「灯台もと暮らし」編集部のひとりであるぼくは、おもに写真の撮影やその編集を担当しています。じつは最近、稀にですが「写真がいいね」と褒めていただく機会があります。その一方で同じような構図の写真ばかり撮ってしまうこともあり、灯台もと暮らしの質を高め、チームの一員として貢献するためにも、写真で伝える技術を高めていきたいという思いがあります。
そこで、編集部員がこれからの暮らしを考える企画【ぼくらの学び】のなかで、「どうすれば思いが伝わる写真が撮れるのか?」という問いを、写真が上手な方にうかがいます。

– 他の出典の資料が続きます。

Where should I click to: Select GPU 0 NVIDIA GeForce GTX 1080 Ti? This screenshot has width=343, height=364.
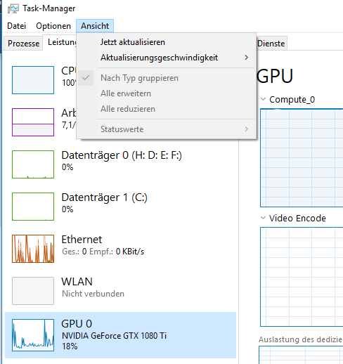[x=121, y=335]
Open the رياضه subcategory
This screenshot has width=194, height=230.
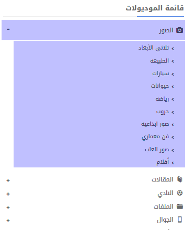click(x=162, y=99)
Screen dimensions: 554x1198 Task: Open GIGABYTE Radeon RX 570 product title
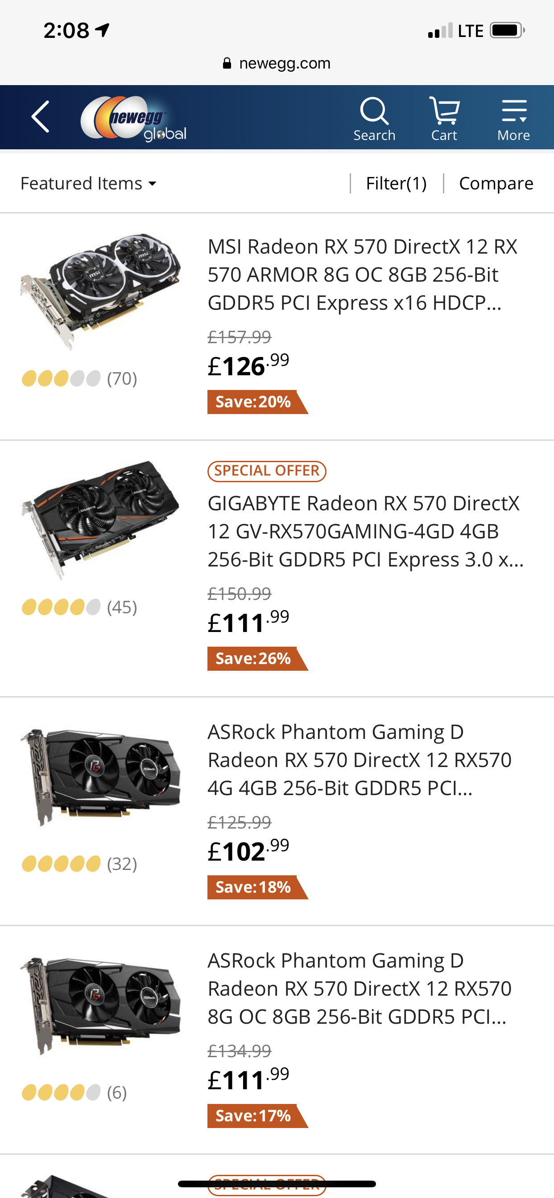click(365, 531)
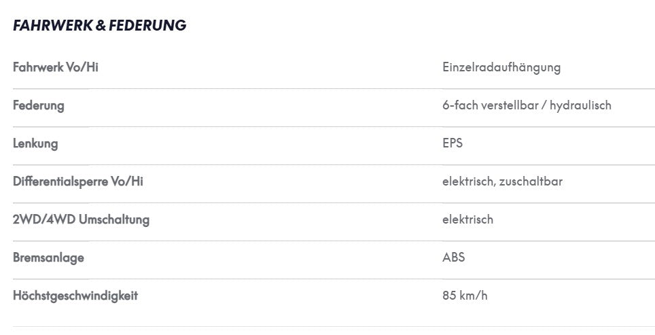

今回ぼくが尋ねたのは、博報堂のコピーライターとして活躍する尾形真理子さん。「恋は奇跡。愛は意思。」といったLUMINEのコピーや、資生堂のキャッチコピーを手がける人物で、2015年からは博報堂が発刊する広報誌『広告』の編集長を務めました。
彼女は紙面構想中や取材・撮影ディレクションの最中、写真で伝えるためにどのような工夫を凝らし、どんな想いを込めてきたのでしょうか?
今あなたの手元にあるカメラで撮影する時にも活きる大切なこと、そしてレンズを通して世界を見るたのしさを学びます。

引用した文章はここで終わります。